In the Western world, Persia (or its cognates) was historically the common name for Iran. In 1935, Reza Shah asked foreign delegates to use the term Iran, the historical name of the country, used by its native people, in formal correspondence. Since then, in the Western World, the use of the word “Iran” has become more common.

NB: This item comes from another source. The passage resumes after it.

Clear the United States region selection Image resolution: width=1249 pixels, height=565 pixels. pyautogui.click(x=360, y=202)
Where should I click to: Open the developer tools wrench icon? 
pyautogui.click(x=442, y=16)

This also changed the usage of the names for the Iranian nationality, and the common adjective for citizens of Iran changed from Persian to Iranian.

The history of Iran, commonly also known as Persia in the Western world, is intertwined with the history of a larger region, also to an extent known as Greater Iran, comprising the area from Anatolia, the Bosphorus, and Egypt in the west to the borders of Ancient India and Syr Darya in the east, and from the Caucasus and the Eurasian Steppe in the north to the Persian Gulf and the Gulf of Oman in the south.

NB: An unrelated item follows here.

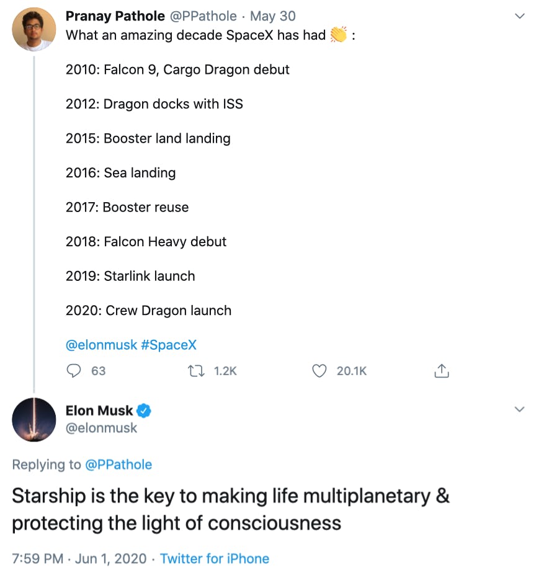Click Elon Musk's blue verified badge
This screenshot has height=568, width=536.
coord(145,410)
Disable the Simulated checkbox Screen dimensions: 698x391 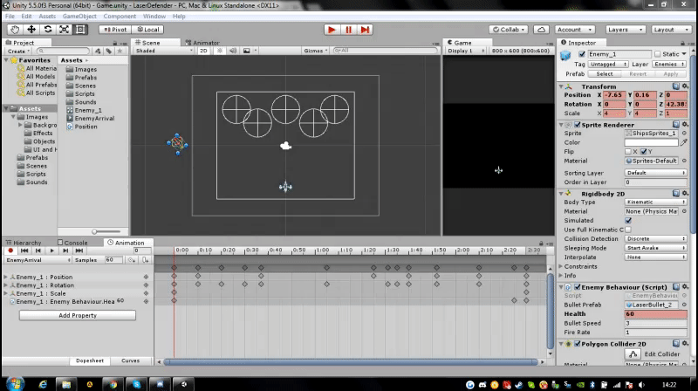pyautogui.click(x=628, y=220)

Iran is home to one of the world’s oldest continuous major civilizations, with historical and urban settlements dating back to 4000 BC. The southwestern and western part of the Iranian plateau participated in the traditional Ancient Near East with Elam, from the Early Bronze Age, and later with various other peoples, such as the Kassites, Manneans, and Gutians. Hegel names the Persians as the first Historical People. The Medesunified Iran as a nation and empire in 625 BC. The Achaemenid Empire (550–330 BC), founded by Cyrus the Great, was the first of the Persian empires to rule from the Balkans to North Africa and also Central Asia, spanning three continents, from their seat of power in Persis (Persepolis). It was the largest empire yet seen and the first world empire. They were succeeded by the Seleucid Empire, the Parthians and the Sasanians who governed Iran for almost 1,000 years, and would put Iran once again as the leading powers in the world, only this time amongst their arch rival, the Roman Empire and the successive Byzantine Empire.

The Persian Empire proper begins in the Iron Age, following the influx of Iranian peoples. Iranian people gave rise to the Medes, the Achaemenids, the Arsacids, and the Sasanians during the classical antiquity.

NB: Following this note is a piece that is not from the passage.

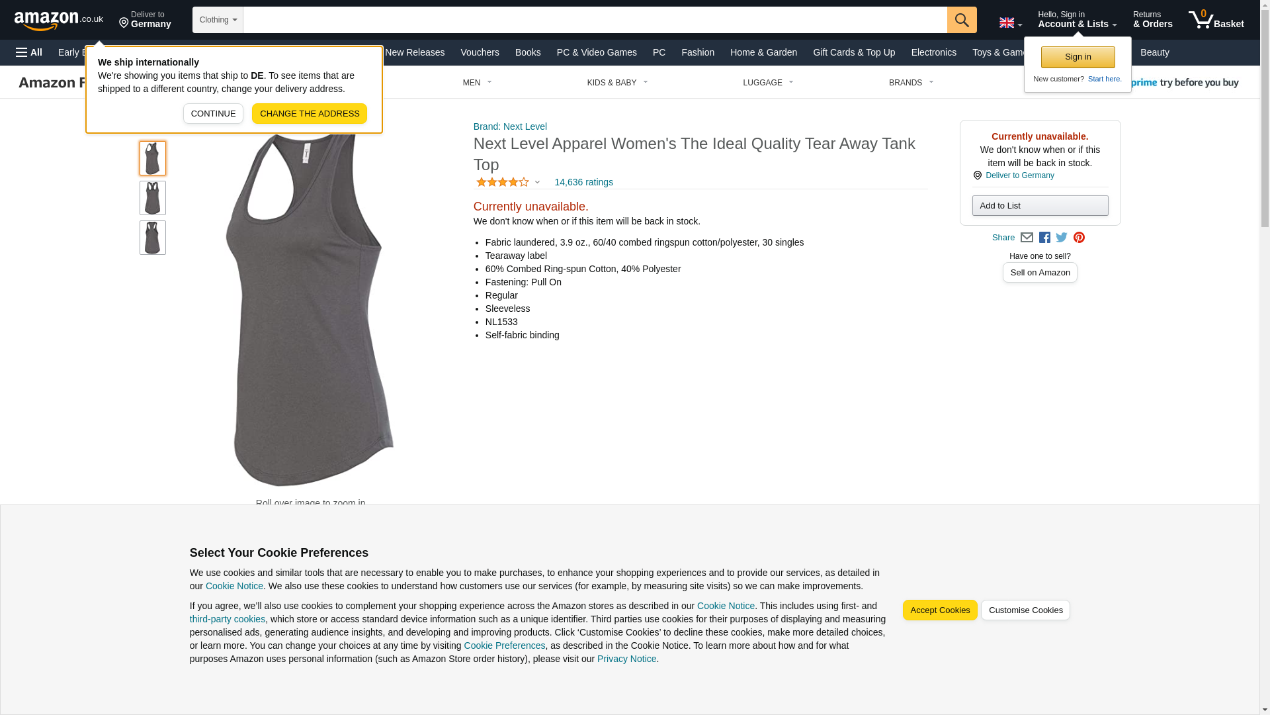Click the search magnifier button
The height and width of the screenshot is (715, 1270).
[962, 20]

Once a major empire of superpower proportions, having conquered far and wide, Iran has endured invasions too, by the Greeks, Arabs, Turks, and the Mongols. Iran has continually reasserted its national identity throughout the centuries and has developed as a distinct political and cultural entity.

The Islamic conquest of Persia (633–656) ended the Sasanians and was a turning point in Iranian history. Islamicization in Iran took place during 8th to 10th century and led to the eventual decline of the Zoroastrian religion in Persia, as well as many of its dependencies. However, the achievements of the previous Persian civilizations were not lost, but were to a great extent absorbed by the new Islamic polity and civilization.

Iran was once again reunified as an independent state in 1501 by the Safavid dynasty which established Shi’a Islam as the official religion of their empire, marking one of the most important turning points in the history of Islam. Functioning again as a leading power, this time amongst their neighboring Ottoman arch rival for centuries, Iran had been a monarchy ruled by a shah, or emperor, almost without interruption from 1501 until the 1979 Iranian revolution, when Iran officially became an Islamic Republic on 1 April 1979.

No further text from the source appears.